Microprice + Order-Book Imbalance: A Practical Modeling Playbook

If you only look at mid-price, you miss the queue pressure that often drives the next short-horizon move.

For intraday execution and market making, microprice + imbalance features are a compact, high-signal baseline before going full deep-learning.

One-Line Intuition

Mid-price tells you where price is; microprice + imbalance tell you where price pressure is.

Core Definitions You Actually Need

Let:

Best bid price/size: ((P_b, Q_b))
Best ask price/size: ((P_a, Q_a))
Mid-price: (M = (P_b + P_a)/2)
Spread: (S = P_a - P_b)

1) Top-of-book imbalance

Two common forms:

[ I_t^{(ratio)} = \frac{Q_b}{Q_b + Q_a}, \qquad I_t^{(signed)} = \frac{Q_b - Q_a}{Q_b + Q_a} ]

Interpretation:

Higher bid-side size (relative to ask) -> upward short-horizon pressure
Higher ask-side size -> downward pressure

2) Classic level-1 microprice

A common weighted estimator:

[ \mu_t = \frac{P_a Q_b + P_b Q_a}{Q_b + Q_a} ]

Equivalent view:

[ \mu_t = M_t + \frac{S_t}{2} \cdot I_t^{(signed)} ]

So microprice is mid-price adjusted by spread and queue imbalance.

3) Order-flow imbalance (OFI)

At event level, track queue changes (new/cancel/execute) rather than static snapshot only:

[ \text{OFI}_{[t,t+\Delta]} = \sum e_n ]

where (e_n) is signed contribution from best bid/ask queue updates.

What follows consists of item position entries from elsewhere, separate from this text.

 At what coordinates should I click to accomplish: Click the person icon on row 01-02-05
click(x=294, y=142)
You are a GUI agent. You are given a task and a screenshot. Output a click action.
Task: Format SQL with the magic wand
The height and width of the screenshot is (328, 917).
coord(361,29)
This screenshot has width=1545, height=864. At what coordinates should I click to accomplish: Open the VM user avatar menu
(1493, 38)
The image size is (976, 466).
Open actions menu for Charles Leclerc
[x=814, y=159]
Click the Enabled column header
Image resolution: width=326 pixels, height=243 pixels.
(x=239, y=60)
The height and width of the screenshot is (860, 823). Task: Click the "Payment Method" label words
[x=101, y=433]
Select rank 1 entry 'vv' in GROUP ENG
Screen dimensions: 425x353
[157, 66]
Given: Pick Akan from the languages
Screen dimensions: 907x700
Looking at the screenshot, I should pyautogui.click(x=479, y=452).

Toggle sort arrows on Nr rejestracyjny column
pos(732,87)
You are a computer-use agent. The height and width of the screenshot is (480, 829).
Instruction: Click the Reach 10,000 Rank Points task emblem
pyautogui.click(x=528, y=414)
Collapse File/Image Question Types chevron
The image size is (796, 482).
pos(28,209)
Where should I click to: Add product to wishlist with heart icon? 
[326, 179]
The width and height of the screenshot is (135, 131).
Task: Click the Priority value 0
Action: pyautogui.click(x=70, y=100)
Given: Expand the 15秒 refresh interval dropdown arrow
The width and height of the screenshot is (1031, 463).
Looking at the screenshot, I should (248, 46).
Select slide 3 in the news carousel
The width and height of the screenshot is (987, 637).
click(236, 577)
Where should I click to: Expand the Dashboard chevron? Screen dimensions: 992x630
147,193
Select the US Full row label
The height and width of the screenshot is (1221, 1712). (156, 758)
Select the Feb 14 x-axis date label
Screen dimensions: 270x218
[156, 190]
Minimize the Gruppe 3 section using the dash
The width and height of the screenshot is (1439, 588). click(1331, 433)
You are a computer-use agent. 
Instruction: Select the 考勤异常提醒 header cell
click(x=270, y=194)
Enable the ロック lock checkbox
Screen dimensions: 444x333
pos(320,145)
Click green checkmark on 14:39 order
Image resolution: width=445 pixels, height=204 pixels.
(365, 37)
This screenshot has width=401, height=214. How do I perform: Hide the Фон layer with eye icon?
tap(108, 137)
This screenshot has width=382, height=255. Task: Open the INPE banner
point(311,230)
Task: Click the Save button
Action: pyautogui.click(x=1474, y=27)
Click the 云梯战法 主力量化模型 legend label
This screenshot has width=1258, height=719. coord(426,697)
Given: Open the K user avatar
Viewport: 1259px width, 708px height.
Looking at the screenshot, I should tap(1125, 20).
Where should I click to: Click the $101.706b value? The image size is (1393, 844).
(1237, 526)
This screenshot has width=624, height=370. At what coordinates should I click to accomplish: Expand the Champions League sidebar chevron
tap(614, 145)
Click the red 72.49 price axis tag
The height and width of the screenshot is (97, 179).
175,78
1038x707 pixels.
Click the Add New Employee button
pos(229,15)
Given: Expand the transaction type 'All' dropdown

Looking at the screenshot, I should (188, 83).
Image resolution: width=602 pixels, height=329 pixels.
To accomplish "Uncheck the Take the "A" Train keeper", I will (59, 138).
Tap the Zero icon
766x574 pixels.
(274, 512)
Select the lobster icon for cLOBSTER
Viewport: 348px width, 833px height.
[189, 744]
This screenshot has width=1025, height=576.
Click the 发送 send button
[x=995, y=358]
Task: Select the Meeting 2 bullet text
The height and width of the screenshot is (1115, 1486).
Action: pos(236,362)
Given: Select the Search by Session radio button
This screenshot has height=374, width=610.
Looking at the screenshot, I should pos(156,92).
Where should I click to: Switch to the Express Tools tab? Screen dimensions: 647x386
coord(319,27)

In practice this often explains immediate (\Delta P) better than plain traded volume.

Empirical Facts Worth Building Around

Short-horizon price change is strongly linked to order-flow imbalance (linear first-order approximation is surprisingly useful).
Depth matters as a scaling denominator: same OFI has smaller impact in deeper books.
Volume alone is noisier than queue-aware flow metrics at short horizons.
State dependence is real: spread regime, queue shape, and event intensity alter the mapping from imbalance to future move.

Practical Feature Set (Strong Baseline)

For horizons like 100ms / 500ms / 1s:

L1 snapshot: (S_t, I_t^{(signed)}, \mu_t - M_t)
Multi-level imbalance (L1~L5 or L10)
OFI windows: 50ms/100ms/500ms rolling
Event intensity: updates/sec, trades/sec, cancels/sec
Queue turnover: cancel-to-add ratio by side
Volatility proxy: microprice variance in rolling micro-window
Time-of-day phase (open/close/midday)

Minimal engineered target examples:

Classification: (\operatorname{sign}(M_{t+h} - M_t))
Regression: (M_{t+h} - M_t)
Execution-oriented: expected markout at (h)

Modeling Ladder (Start Simple, Then Escalate)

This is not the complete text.